*Aim of the exercise:* Go to the line that contains "Screen dimensions: 1106x1092", then write out that line and all that follow to the end of the listing, exactly and without pictures.

*Records provided:*
-- -- --
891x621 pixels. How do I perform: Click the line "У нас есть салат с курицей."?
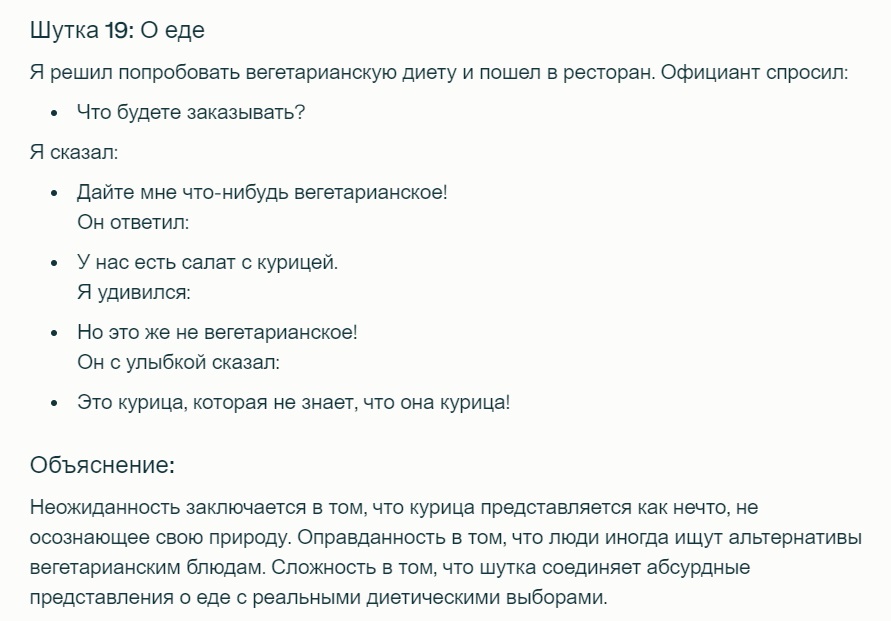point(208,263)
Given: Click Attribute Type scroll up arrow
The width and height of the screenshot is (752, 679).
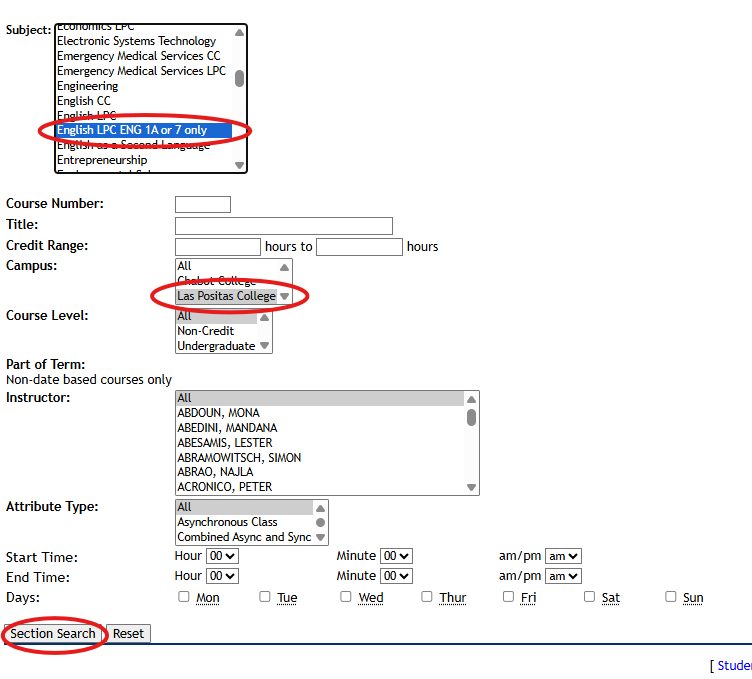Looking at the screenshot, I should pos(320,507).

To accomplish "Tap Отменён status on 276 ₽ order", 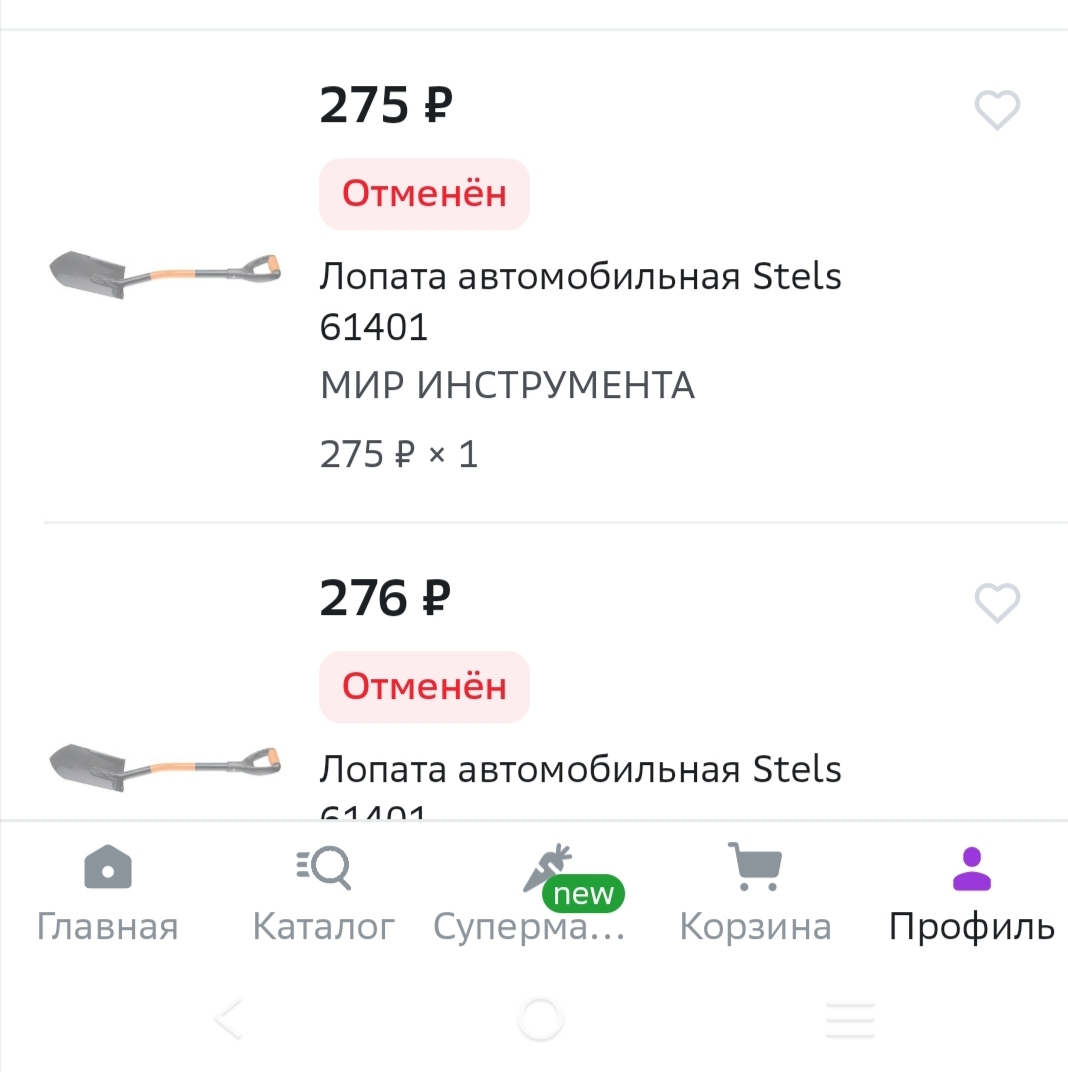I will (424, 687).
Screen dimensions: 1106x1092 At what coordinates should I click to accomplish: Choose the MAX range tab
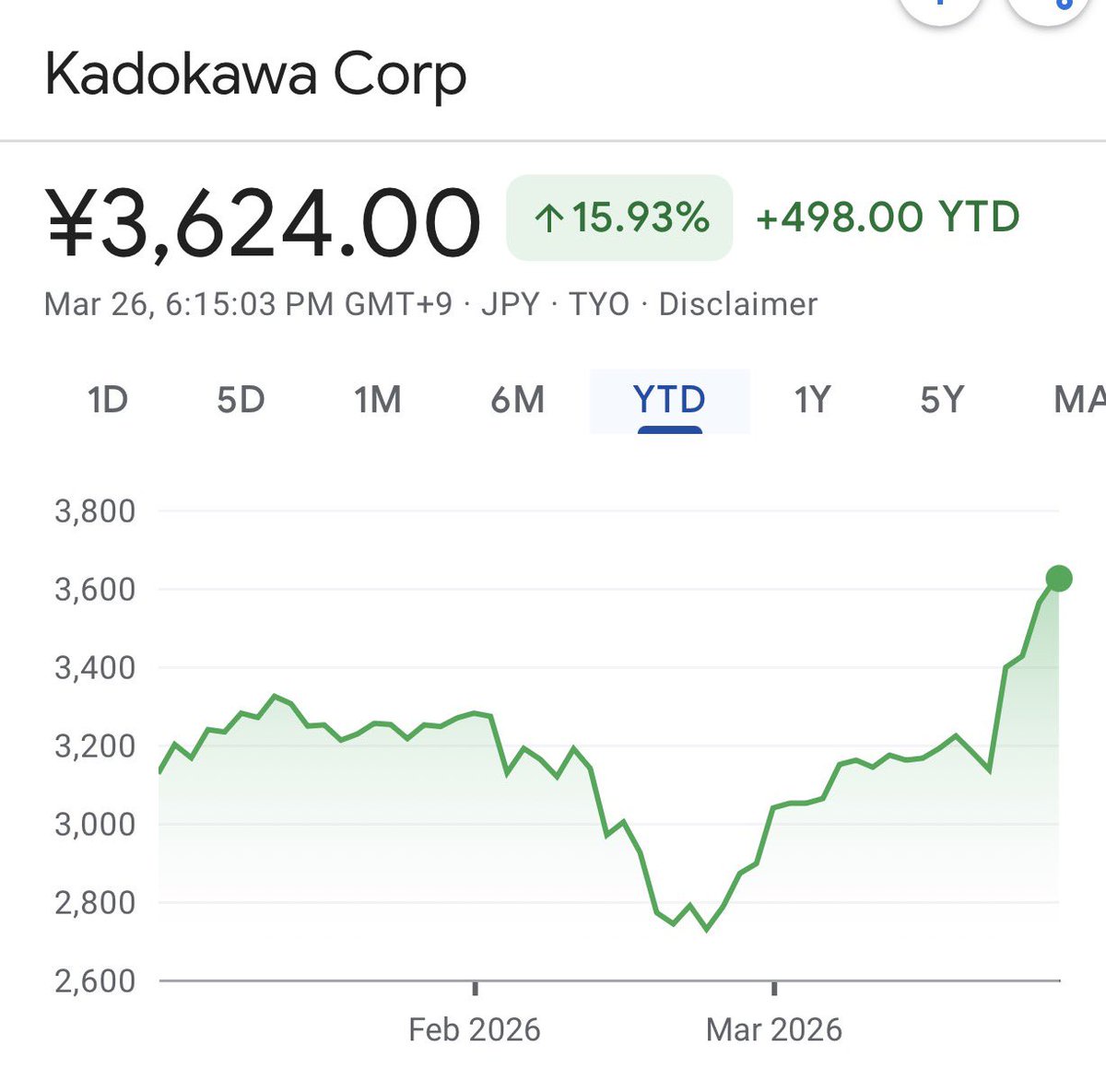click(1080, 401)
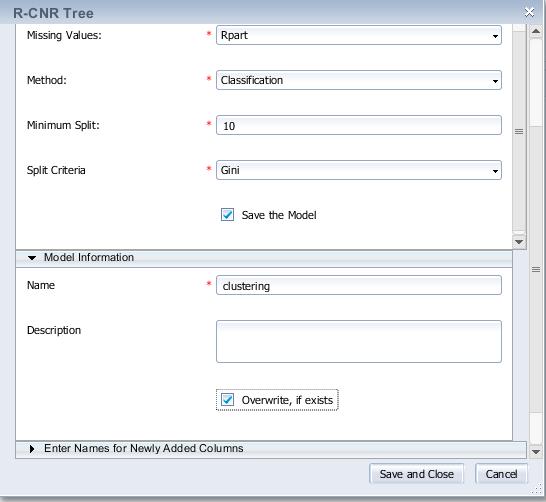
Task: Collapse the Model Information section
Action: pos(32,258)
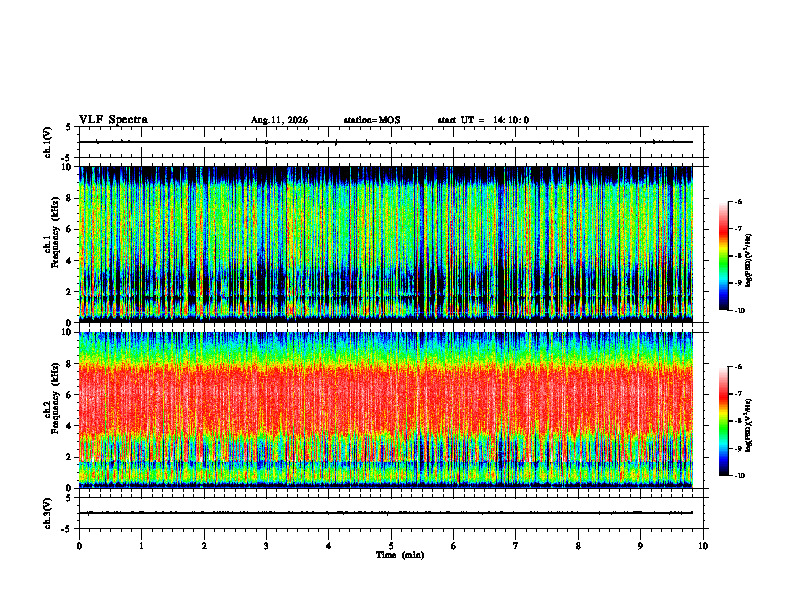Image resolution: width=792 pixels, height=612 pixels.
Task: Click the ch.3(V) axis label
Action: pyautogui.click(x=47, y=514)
-- -- --
*Answer for the task:*
Screen dimensions: 1106x1092 At what coordinates should I click to accomplish: Choose the MAX range tab
click(1080, 401)
Task: Collapse the Model Information section
Action: pos(32,258)
Image resolution: width=792 pixels, height=612 pixels.
Task: Click the ch.3(V) axis label
Action: pyautogui.click(x=47, y=514)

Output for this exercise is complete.